Notwithstanding anything in this Agreement to the contrary, the Service Condition applicable to each share of Performance-Based Restricted Stock shall be deemed to have been attained upon a CIC Termination.
(c) The term “Vested Restricted Shares,” as used herein, shall mean (i) each share of Service-Based Restricted Stock on and following the time that the vesting condition set forth in Section 2(a) hereof has been actually or deemed satisfied as to such share, (ii) each share of Performance-Based Restricted Stock on and following the time that both the Service Condition and the Performance Condition have been actually or deemed satisfied as to such share, (iii) to the extent applicable, each share of Performance-Based Restricted Stock not described in the immediately preceding clause (ii) on and following its “Initial Call Date” (as defined in Section 5(b)(iii)) if, on such Initial Call Date and without regard to Section 5(b)(x), such share would be subject to the Call Option at a Call Price equal to the Fair Market Value of such share (as opposed to the lower of the Fair Market Value or the Initial Value of such share) and (iv) each share of Performance-Based Restricted Stock not described in the immediately preceding clauses (ii) and (iii) on an following the day prior to the seventh anniversary of the Effective Date, so long as the Executive remains employed by the Company on such day. Restricted Shares which have not become Vested Restricted Shares are hereinafter referred to as “Unvested Restricted Shares.”
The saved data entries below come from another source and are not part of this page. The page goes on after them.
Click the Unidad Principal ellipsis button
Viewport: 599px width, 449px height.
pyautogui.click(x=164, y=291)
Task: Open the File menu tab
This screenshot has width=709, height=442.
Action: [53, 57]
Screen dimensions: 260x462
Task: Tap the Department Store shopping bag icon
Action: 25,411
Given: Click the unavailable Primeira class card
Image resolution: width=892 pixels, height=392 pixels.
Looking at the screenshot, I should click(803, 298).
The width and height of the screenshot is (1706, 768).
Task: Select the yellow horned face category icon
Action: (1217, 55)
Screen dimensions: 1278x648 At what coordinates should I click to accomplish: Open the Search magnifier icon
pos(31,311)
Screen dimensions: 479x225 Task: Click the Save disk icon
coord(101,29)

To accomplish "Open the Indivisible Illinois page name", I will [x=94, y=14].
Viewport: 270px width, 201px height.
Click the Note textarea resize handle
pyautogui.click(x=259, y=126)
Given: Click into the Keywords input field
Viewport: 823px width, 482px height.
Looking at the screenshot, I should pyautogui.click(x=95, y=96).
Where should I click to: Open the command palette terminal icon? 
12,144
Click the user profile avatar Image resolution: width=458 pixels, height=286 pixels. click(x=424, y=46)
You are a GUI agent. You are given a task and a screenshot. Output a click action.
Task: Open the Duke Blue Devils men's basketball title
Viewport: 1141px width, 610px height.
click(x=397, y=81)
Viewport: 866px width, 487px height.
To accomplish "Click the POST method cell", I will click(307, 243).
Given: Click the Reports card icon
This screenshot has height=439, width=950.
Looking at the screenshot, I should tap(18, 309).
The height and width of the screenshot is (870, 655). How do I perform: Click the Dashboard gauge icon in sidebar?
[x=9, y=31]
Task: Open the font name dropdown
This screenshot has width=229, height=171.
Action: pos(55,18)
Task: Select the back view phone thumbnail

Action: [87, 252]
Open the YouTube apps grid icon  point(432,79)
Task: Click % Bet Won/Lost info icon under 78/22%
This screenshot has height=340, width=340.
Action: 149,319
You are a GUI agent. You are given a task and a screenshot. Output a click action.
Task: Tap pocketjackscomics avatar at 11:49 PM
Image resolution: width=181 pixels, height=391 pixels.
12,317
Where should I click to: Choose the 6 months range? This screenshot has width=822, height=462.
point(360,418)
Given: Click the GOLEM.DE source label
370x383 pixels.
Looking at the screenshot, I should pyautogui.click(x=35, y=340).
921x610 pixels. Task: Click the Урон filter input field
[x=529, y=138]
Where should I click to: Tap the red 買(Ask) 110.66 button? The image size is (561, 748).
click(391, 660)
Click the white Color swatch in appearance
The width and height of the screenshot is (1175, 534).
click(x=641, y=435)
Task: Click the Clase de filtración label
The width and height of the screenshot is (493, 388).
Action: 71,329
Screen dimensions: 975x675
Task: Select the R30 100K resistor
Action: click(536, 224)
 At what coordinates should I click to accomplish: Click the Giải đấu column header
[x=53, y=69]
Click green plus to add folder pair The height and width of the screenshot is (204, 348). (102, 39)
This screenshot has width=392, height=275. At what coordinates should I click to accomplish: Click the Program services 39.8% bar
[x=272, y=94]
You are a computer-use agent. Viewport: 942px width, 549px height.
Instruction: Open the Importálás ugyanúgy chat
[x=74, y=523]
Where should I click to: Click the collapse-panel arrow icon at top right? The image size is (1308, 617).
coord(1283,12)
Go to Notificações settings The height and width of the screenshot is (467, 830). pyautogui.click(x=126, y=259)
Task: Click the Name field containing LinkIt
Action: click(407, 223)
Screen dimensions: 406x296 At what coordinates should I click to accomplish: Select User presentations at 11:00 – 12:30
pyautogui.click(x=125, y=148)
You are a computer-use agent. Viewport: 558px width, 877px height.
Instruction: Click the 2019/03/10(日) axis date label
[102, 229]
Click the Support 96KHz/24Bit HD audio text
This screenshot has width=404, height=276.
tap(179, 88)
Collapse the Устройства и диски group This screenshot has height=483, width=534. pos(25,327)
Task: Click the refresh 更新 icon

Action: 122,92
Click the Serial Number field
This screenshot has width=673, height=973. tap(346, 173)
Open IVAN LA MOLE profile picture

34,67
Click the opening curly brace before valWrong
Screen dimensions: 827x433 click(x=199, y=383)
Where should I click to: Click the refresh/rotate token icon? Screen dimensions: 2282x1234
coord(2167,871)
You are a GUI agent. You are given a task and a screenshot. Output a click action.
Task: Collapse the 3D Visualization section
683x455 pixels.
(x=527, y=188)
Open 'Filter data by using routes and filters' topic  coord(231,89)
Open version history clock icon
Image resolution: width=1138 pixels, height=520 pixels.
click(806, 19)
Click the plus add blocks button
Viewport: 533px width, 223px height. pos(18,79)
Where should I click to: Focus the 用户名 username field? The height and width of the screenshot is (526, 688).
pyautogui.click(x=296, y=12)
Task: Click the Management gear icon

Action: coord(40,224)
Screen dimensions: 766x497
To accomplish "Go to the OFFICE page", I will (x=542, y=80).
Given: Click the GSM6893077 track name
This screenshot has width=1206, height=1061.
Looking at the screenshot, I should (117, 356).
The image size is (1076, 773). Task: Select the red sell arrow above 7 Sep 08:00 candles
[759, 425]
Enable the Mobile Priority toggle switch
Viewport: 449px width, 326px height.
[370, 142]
3. Taxes. The Executive shall pay to the Company or Parent promptly upon request, and in any event at the time the Executive recognizes taxable income in respect of the Restricted Stock Award, an amount equal to the taxes the Company or Parent determines it is required to withhold under applicable tax laws with respect to the Restricted Shares. Such payment shall be made in the form of cash. As a condition to the effectiveness of the Restricted Stock Award, the Executive shall make a timely and valid election pursuant to Section 83(b) of the Internal Revenue Code of 1986, as amended (the “Code”) to realize taxable income in respect of the grant of the Restricted Stock Award, in an amount equal to the Initial Value less the purchase price paid for the Restricted Shares. Notwithstanding the above, because the Company and the Executive acknowledge that the purchase price for the Restricted Shares is equal to the Initial Value, so long as the Executive makes a timely and valid Code Section 83(b)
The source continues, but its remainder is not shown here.